Hair Removal Monday

Some mornings you wake up early and are just inspired. 7am, up and at it and there in the bathroom it struck. I brushed my hair, tied it in a bun, wet my face and finally plucked the two wirey whiskers which emerge regularly from my chin. I also took the opportunity to locate the one long hair that grows from the place where my jaw meets my neck. Hair removal Monday! With my face so close to the mirror and my eyes completely clear from the full 9 hours of sleep I now get every night, I noticed some brow hairs straying from the already generous allotment of face land I have granted them. I plucked the few rebel strays and then gave my brows a slow, luxurious brushing. “Why would you brush your eyebrows?” someone once teased me. Why wouldn’t I brush my eyebrows? Even as I write this I stop to run the middle finger on each hand, over each brow simultaneously, twice, and a then a third time. So soft... The real question is, why haven’t I been brushing my eyebrows everyday of this quarantine? Plucking regularly is something I stopped long ago, when Frida Khalo made her come back and I discovered the magic of makeup and the power of a thick brow. But brushing helps them grow.

Caring about how I look has been a slow, life-long process and is very much still developing. My lack of attention in this area was due to a couple things. First, and I say this with the regret of someone who doesn’t know how lucky they are to have something until they lose it, I didn’t need to. I have a pretty face, which has given me more attention than I was ever comfortable and plenty pf people who want to be my friends because they thought that because I was pretty I was one of them. I do regret never having the confidence to own it and use it when I had it fully. To be completely literal here, I never needed it and I still don’t. This pandemic, if anything proves that none of us really do, unless of coarse we are going on stage.* When you hear someone say, “you don’t need makeup” it implies judgement. If your skin is flawless, smooth, even in tone you don’t need makeup. If you have blemishes or inconsistencies or tired rings below your eyes, or your features don’t fit the mold, you need it. You need it because you need to be attractive at all times. But… do I though? Do I need to be attracting a mate to procreate with at all times? Do I need to inspire others everyday either in their sexual fantasies, or jealousy or desire to gaze upon beautiful facial landscapes? Do I need to do that? Is that really my job? Am I getting paid for it? No? Ok then, there it is! We’ve gotten to the bottom of it and I’ve managed to dig myself out of a “literal” hole. Phew.

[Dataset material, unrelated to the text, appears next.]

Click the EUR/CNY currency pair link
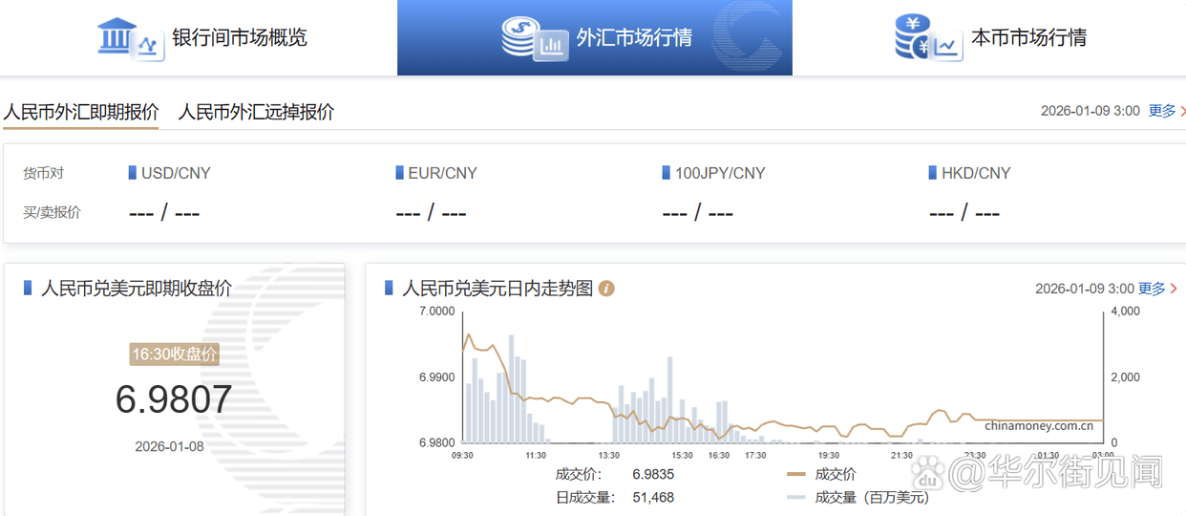 click(442, 173)
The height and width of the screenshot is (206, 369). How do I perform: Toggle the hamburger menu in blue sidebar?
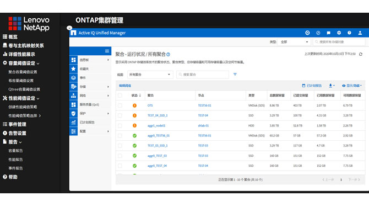(107, 51)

The other reason I didn’t wear much makeup or put much effort into the way I looked was that I know I could want that. Only recently have I developed the desire. In my teenage years, when I should’ve have been safely experimenting, finding myself and making mistakes, I was not barred. My foster parents were strict and cheap. I wasn’t encouraged to shop for my own clothes and if I did manage to get my hands some article of clothing that didn’t come from them as a Christmas present or as a hand-me down, they would find a reason to confiscate it or it would just disappear. I remember my foster parents especially not liking “spaghetti strap” tank tops; they would say I looked like a slut when I tried to wear one and would make me change. Now I make sure to wear them often and I always feel like an extra naughty little slut :) When it comes to hair removal, I did take matters into my own hands at certain times in adolescence. I gave myself very short bangs in the 7th grade. Again, I was behind here; this is a lesson I should’ve learned when I was three, but again you don’t realize the gift of a loving parent to help you learn things unless you didn’t have one. Instead I had to suffer through Junior High with 1 inch bangs that sported a wave, parted down the center and flipped like a mustache on my forehead. Throughout high school my eye brows were also incredibly thin, because when I started plucking I couldn’t stop and the pain felt so good. But that was ok, it was the 90’s.

I haven’t put makeup on in weeks, its expensive so its nice to save a little and… I haven’t had an occasion. From January up until the pandemic I was out almost every night, either at show, bartending or at another social thing. Not naturally social, I’ve now come to fully accept as I relish in isolation, all the going out was exhausting. So I learned to take my time getting ready. I’d put on music and the more time I had to twaddle with my face, the more I found I enjoyed it and the more prepared I felt going out. It wasn’t about the look exactly it was about taking the time to put the care into the look. It was doing the armor of self-expression.

So why this morning’s inspiration? Whats the occasion? Well I have more hair in more places right now than I think I have ever had in my entire life. My man comes back to town today and I had planned to groom a little but I am also tempted to leave it. I am tempted to change absolutely nothing for no one, ever again. I am not going to spend an hour in the bathroom before I pick him up from the airport. Its not that kind of occasion. I don’t want to put makeup on for someone, I want to put it on because I have a reason to to take the time. Because I have something I need to prepare for. But chin whiskers? Now those, are my base-line and I will continue to remove them for as long as I can grasp tweezers through my knobby arthritic fingers.

*I strongly believe that every local comedy scene would greatly benefit if its troupe of male identifying comics put a little effort into their appearance and at least applied some basic foundation once in a while.